■ **Passage shown**:
*** Begin section ***
Reverse trolling

The stats have been showing a lot of hits via New Matilda for the past three days, and via a comment rather than the post. New Matilda must be big.

Anyway, the post is by Jane Caro, and it’s about the waves kicked up by her piece on “the wave of misogynistic remarks recently” (gosh, why does that sound so familiar?) and her tweet inviting suggestions for “new ways of ‘destroying the joint” being a woman & all.’

I had no idea whether I’d get any takers, but it took off like wildfire. Surgeon Jill Tomlinson added the hashtag #destroyingthejoint and a twitter phenomenon was created.

The tweets from both men and women were mostly hilarious, some borderline obscene — unleashed vaginas featured prominently (I was guilty of a couple of those myself) and some made powerful points. Jill Tomlinson tweeted about the way Liberian President and Nobel Peace Prize Winner Ellen Johnson Sirleaf was #destroyingthejoint.
*** End section ***
■ **Raw data**:
*** Begin section ***
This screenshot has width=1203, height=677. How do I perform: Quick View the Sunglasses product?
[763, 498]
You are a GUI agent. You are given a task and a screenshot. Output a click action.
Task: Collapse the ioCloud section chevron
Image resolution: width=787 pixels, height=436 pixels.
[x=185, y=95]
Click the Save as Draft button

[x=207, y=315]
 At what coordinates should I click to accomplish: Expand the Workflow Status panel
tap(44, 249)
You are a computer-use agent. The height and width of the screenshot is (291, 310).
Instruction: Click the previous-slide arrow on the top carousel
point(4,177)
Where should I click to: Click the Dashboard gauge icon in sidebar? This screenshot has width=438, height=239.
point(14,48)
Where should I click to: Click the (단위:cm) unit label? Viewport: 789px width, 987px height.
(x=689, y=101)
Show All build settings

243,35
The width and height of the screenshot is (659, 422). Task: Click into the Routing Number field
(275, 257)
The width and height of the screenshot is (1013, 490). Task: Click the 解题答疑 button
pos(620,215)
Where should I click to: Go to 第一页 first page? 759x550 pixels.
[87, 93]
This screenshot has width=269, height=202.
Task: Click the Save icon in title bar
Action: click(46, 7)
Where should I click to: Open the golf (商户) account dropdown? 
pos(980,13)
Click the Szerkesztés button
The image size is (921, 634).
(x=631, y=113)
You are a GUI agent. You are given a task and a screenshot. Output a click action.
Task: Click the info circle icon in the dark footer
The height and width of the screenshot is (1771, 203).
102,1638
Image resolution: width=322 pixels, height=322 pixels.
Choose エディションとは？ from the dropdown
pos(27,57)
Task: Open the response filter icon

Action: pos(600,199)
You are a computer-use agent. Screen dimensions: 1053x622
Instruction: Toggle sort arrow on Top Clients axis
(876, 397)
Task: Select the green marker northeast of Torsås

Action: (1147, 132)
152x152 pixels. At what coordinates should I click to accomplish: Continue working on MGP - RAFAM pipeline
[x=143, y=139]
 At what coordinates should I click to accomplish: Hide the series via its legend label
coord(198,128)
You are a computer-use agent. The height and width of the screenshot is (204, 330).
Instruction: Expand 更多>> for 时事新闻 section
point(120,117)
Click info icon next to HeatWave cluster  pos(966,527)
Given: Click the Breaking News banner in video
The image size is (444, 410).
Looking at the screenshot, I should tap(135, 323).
*** End section ***
■ **To do**:
(a) In the Reverse trolling passage, who added the hashtag #destroyingthejoint?
(b) From the Reverse trolling passage, repeat word for word the part that opens with the words containing "I had no idea" and closes with "Sirleaf was #destroyingthejoint.".
The records that come after the text are separate material and are unrelated to it.

■ **Solutions below**:
(a) Surgeon Jill Tomlinson added it.

(b)
I had no idea whether I’d get any takers, but it took off like wildfire. Surgeon Jill Tomlinson added the hashtag #destroyingthejoint and a twitter phenomenon was created.

The tweets from both men and women were mostly hilarious, some borderline obscene — unleashed vaginas featured prominently (I was guilty of a couple of those myself) and some made powerful points. Jill Tomlinson tweeted about the way Liberian President and Nobel Peace Prize Winner Ellen Johnson Sirleaf was #destroyingthejoint.